2 Construction of the Driving Space
The driving space integrates the roles of perceiving the driving environment and providing the basis for decision-making. To obtain a complete understanding of the environment, the reconstructed driving space should contain the space boundary (usually the road boundary) and driving-relevant elements, such as traffic lanes and obstacles. The approaches for constructing the driving space fall into three categories: (1) the grid space, which is a discrete description covering the entire surrounding space; (2) the feature space, which is described in continuous coordinates and focuses on the position and shape of the space boundary and obstacles; and (3) the topological space, which is composed of nodes and links as an abstract representation of features. It should be noticed that topological space is widely used in robotic research while rarely used in research on autonomous vehicles.

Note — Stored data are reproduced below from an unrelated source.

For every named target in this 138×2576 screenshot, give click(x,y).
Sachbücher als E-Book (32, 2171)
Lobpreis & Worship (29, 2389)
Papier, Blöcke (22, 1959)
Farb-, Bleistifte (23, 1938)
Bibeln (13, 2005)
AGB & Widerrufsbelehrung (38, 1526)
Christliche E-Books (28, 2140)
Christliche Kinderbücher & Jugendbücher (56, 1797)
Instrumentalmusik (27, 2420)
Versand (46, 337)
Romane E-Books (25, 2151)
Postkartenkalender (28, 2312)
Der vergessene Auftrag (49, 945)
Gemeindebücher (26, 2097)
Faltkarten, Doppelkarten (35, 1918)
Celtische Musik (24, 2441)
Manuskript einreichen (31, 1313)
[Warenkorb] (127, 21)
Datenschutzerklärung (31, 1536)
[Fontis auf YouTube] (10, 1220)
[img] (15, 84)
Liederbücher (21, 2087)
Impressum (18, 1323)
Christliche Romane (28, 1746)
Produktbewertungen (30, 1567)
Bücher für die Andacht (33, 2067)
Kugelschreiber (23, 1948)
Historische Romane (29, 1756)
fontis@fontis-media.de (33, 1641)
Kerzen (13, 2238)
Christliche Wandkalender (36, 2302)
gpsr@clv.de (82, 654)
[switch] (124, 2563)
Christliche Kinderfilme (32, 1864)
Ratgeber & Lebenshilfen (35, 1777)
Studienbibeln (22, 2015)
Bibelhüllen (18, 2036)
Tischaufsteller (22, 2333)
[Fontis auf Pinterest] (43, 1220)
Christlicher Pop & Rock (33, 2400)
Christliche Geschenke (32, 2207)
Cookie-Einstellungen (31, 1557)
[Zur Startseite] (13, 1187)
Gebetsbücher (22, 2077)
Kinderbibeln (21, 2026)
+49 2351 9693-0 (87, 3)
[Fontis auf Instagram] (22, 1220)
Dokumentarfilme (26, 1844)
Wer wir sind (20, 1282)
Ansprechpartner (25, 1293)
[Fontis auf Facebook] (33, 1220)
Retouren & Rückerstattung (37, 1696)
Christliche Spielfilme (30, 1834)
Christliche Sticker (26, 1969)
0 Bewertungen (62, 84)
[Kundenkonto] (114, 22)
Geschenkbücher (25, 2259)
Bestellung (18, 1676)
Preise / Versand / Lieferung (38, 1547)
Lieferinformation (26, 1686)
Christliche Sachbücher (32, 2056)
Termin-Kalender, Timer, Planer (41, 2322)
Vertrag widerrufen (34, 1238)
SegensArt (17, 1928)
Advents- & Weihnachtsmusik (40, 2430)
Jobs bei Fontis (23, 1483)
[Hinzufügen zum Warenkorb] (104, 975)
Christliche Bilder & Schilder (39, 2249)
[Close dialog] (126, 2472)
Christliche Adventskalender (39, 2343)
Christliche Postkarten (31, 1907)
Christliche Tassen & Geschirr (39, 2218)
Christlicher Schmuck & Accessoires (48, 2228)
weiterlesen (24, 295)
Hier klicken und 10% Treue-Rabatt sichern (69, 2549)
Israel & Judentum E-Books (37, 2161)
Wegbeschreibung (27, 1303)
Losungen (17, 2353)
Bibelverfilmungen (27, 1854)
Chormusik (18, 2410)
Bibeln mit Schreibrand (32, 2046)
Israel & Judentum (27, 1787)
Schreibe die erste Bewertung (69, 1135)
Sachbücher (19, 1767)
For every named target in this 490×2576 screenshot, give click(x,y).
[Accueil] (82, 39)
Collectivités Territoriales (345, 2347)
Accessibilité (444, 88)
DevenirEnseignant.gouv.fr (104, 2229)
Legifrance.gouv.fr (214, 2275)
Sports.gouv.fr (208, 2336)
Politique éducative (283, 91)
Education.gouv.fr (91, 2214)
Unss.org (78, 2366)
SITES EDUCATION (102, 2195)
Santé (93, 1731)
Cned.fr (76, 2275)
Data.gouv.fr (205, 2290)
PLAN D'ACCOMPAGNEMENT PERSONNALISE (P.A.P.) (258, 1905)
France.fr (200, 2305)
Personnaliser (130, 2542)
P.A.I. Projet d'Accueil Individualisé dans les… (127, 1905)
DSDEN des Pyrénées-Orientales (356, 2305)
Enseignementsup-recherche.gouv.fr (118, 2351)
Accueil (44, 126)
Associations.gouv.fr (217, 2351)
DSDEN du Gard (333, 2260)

2.1 Construction of the Grid Space
The concept of the grid space was first proposed through robotic research by Elfes in 1987 . The space is first segmented into small grids, and then the probability of occupation is calculated for each cell. The detection task is performed by calculating the probability of occupation according to sensor information.
In the 1980s, most robotic driving space detections were realized by sonar sensors [5, 6, 7]. The location of obstacles and walls were found using sonar reflection. Moravec  went further and combined sonar sensors and stereo cameras to achieve grid space construction. Based on this idea, Marchese considered moving object by introducing time axis, constructing several grid spaces in future time series by prediction according to the speed of moving objects . These early researches laid foundation of grid space. The basic ideas of space segmentation and occupation probability were widely applied in the following research.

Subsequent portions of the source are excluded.